[start of Excerpt provided]

Instead of computing statistics across the batch, layer normalization computes them across the features of each individual sample. For an input vector $x \in \mathbb{R}^d$, the mean and variance are
$$ \mu = \frac{1}{d}\sum_{i=1}^{d} x_i, \qquad \sigma^2 = \frac{1}{d}\sum_{i=1}^{d}(x_i - \mu)^2 $$
The normalized output is
$$ y_i = \frac{x_i - \mu}{\sqrt{\sigma^2 + \epsilon}} \gamma_i + \beta_i $$
Because these statistics are computed within each sample, the behavior of the layer is the same during training and inference. Hence, there is no need to track the running statistics.
Example
Suppose a hidden layer produces the vector $ x = [2,\,4,\,6,\,8]. $ Layer normalization computes the mean and variance using only these four values, then rescales the vector so that it is centered and normalized. This happens independently for each sample.
Batch normalization and layer normalization stabilize neural network training, but they work in different ways and are suited to different architectures.
Batch normalization computes statistics across the mini-batch (and across spatial dimensions in CNNs). Because it uses many values to estimate the mean and variance, the estimates are usually stable and it often improves optimization speed and generalization in convolutional networks. However, its behavior depends on the batch size and it requires running statistics during inference.
Layer normalization computes statistics using only the features of a single sample, so it behaves the same during training and inference and does not depend on the batch size. This makes it particularly effective for transformers, sequence models, and settings where batches are small or variable.
In CNNs, batch normalization benefits from the structure of feature maps. A convolutional layer produces an activation tensor of shape $N \times C \times H \times W$ where statistics for each channel using all samples and all spatial positions are computed:
$$ \mu_c = \frac{1}{N H W} \sum_{n=1}^{N} \sum_{h=1}^{H} \sum_{w=1}^{W} x_{n,c,h,w} $$
Because every channel contains many spatial values, the normalization uses a large number of observations. This makes the estimated mean and variance stable and often improves optimization in CNNs even with small batch sizes.
Exercise
Implement layer normalization.
Residual Network¶
Residual neural network (ResNet) consists of repeated residual blocks. Each residual block consists of a residual skip (shortcut) connection.

[end of Excerpt provided]

Exercises to complete -
1 – Copy the stretch from "Batch normalization computes" through "small or variable." in the normalization text word for word.
2 – Write the next part of the normalization text, beginning right after its final sentence.

[start of Data shown]

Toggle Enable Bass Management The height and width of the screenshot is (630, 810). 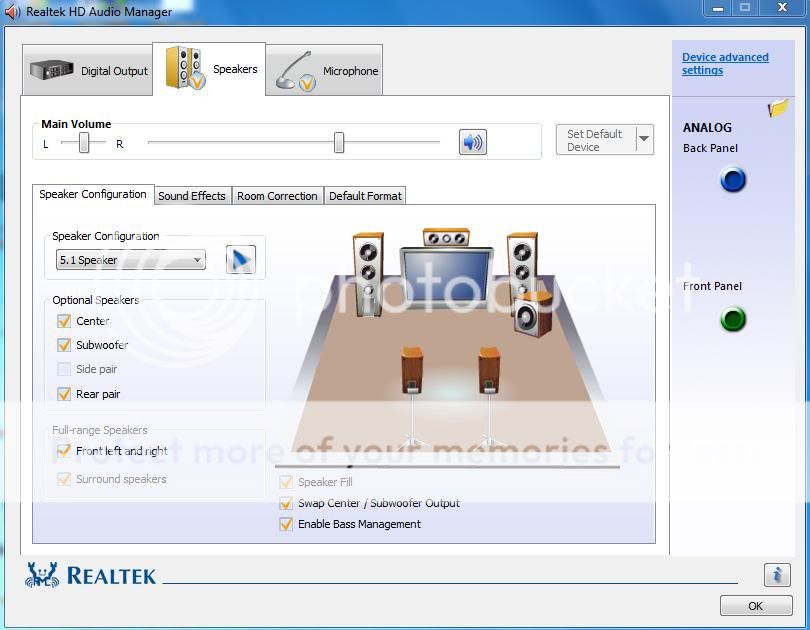(x=286, y=524)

[end of Data shown]

Expected answers -
1 –
Batch normalization computes statistics across the mini-batch (and across spatial dimensions in CNNs). Because it uses many values to estimate the mean and variance, the estimates are usually stable and it often improves optimization speed and generalization in convolutional networks. However, its behavior depends on the batch size and it requires running statistics during inference.
Layer normalization computes statistics using only the features of a single sample, so it behaves the same during training and inference and does not depend on the batch size. This makes it particularly effective for transformers, sequence models, and settings where batches are small or variable.

2 –
The idea of the residual connection is simple. The input first passes through two weight layers with an activation in between, producing a transformation $g(x)$. Before applying the final activation, the original input $x$ is added to this transformation: $f(x) = g(x) + x$. The result is then passed through the activation function. This skip connection allows the network to preserve the original signal and makes very deep networks easier to train. In the code below, we will create ResidualBlock by also integrating batch normalization.
import torch.nn.functional as F
class ResidualBlock(nn.Module):
def __init__(self, channels):
super().__init__()
self.conv1 = nn.Conv2d(channels, channels, 3, padding=1)
self.bn1 = nn.BatchNorm2d(channels)
self.conv2 = nn.Conv2d(channels, channels, 3, padding=1)
self.bn2 = nn.BatchNorm2d(channels)
def forward(self, x):
out = self.conv1(x)
out = self.bn1(out)
out = F.relu(out)
out = self.conv2(out)
out = self.bn2(out)
return F.relu(out + x)
ResNet was originally developed for image classification tasks, winning ImageNet competition. Inspired by VGGNet, each of its residual block consisted of two $3 \times 3$ convolutions, both integrating batch normalization, followed by a skip connection. Currently, transformers incorporate residual connections heavily in their design.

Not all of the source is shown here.